[Stored data entries]
>> start

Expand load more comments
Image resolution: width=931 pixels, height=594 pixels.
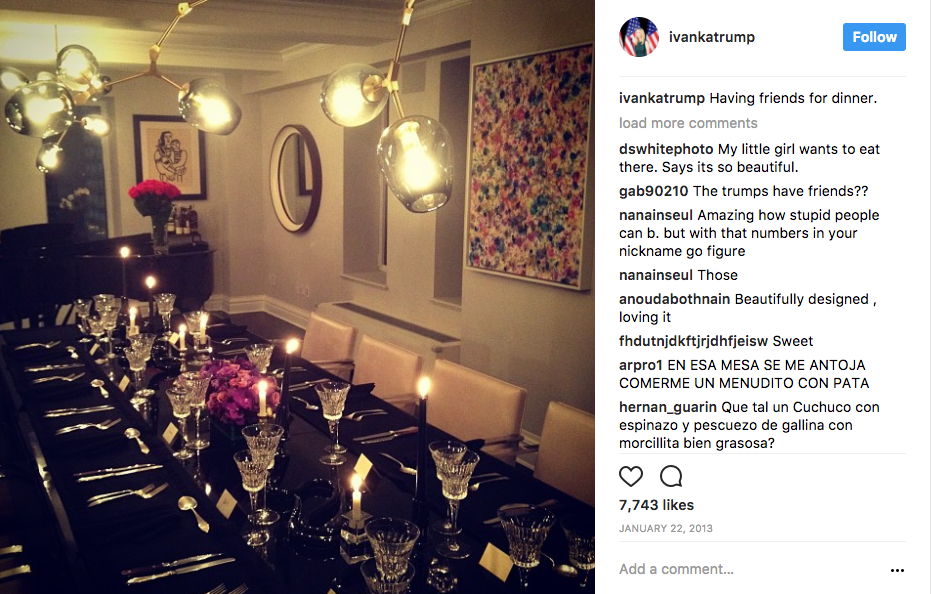(x=688, y=123)
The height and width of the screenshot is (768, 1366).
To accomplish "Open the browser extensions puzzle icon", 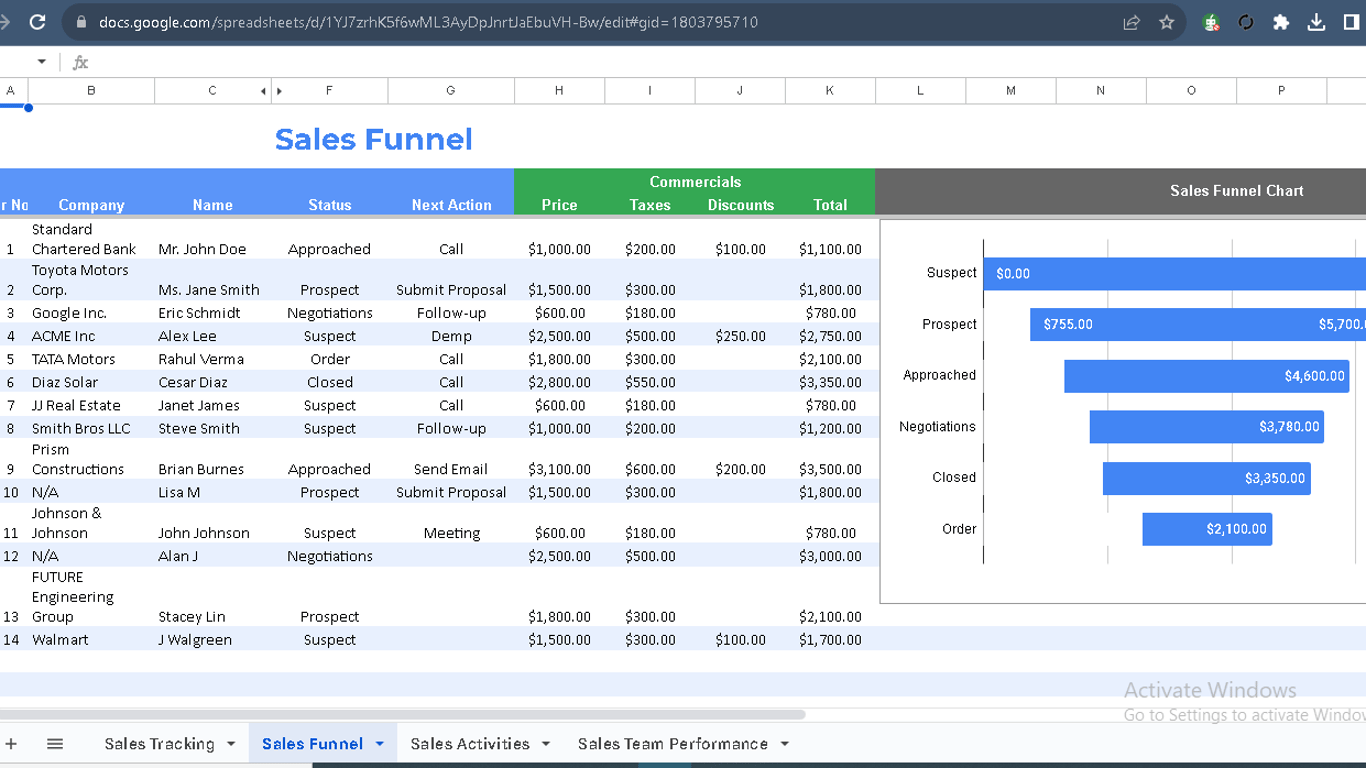I will tap(1280, 22).
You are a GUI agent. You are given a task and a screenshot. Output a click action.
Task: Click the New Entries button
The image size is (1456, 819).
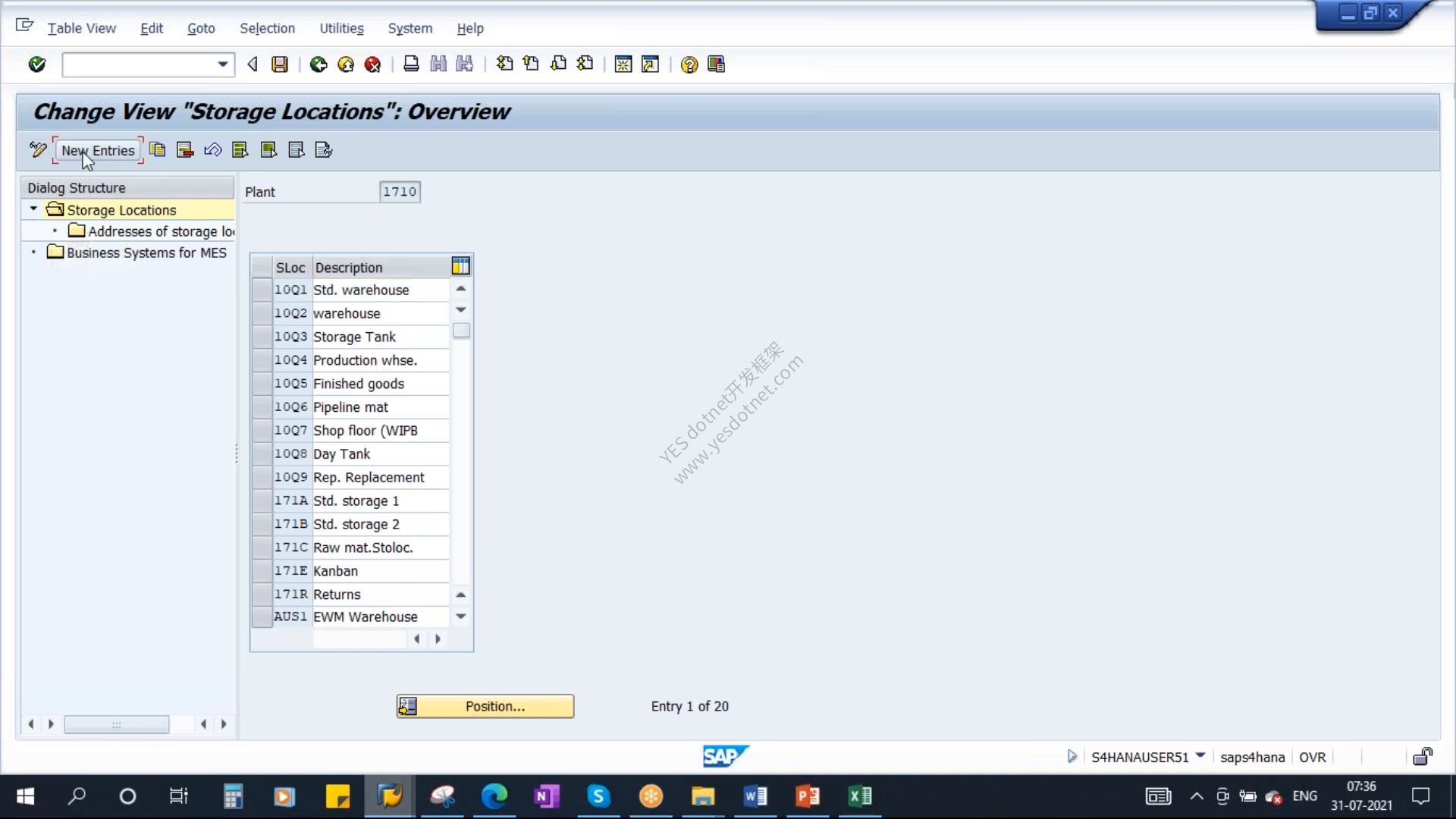[x=98, y=150]

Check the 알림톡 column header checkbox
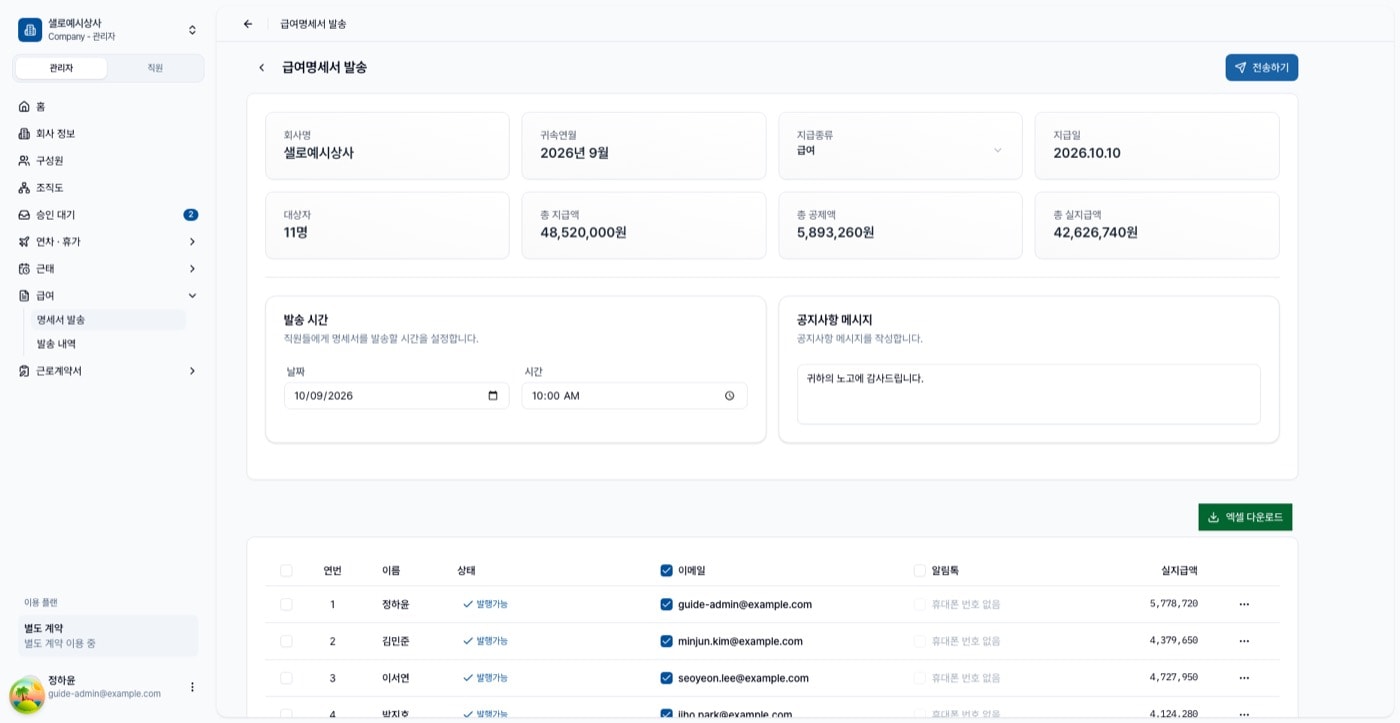pyautogui.click(x=920, y=571)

>> end

**Exercise instructions**
Count the lines in the items above that contain the string "width", treating uppercase and lowercase as different. Reply with the number alone.

**Complete output**
2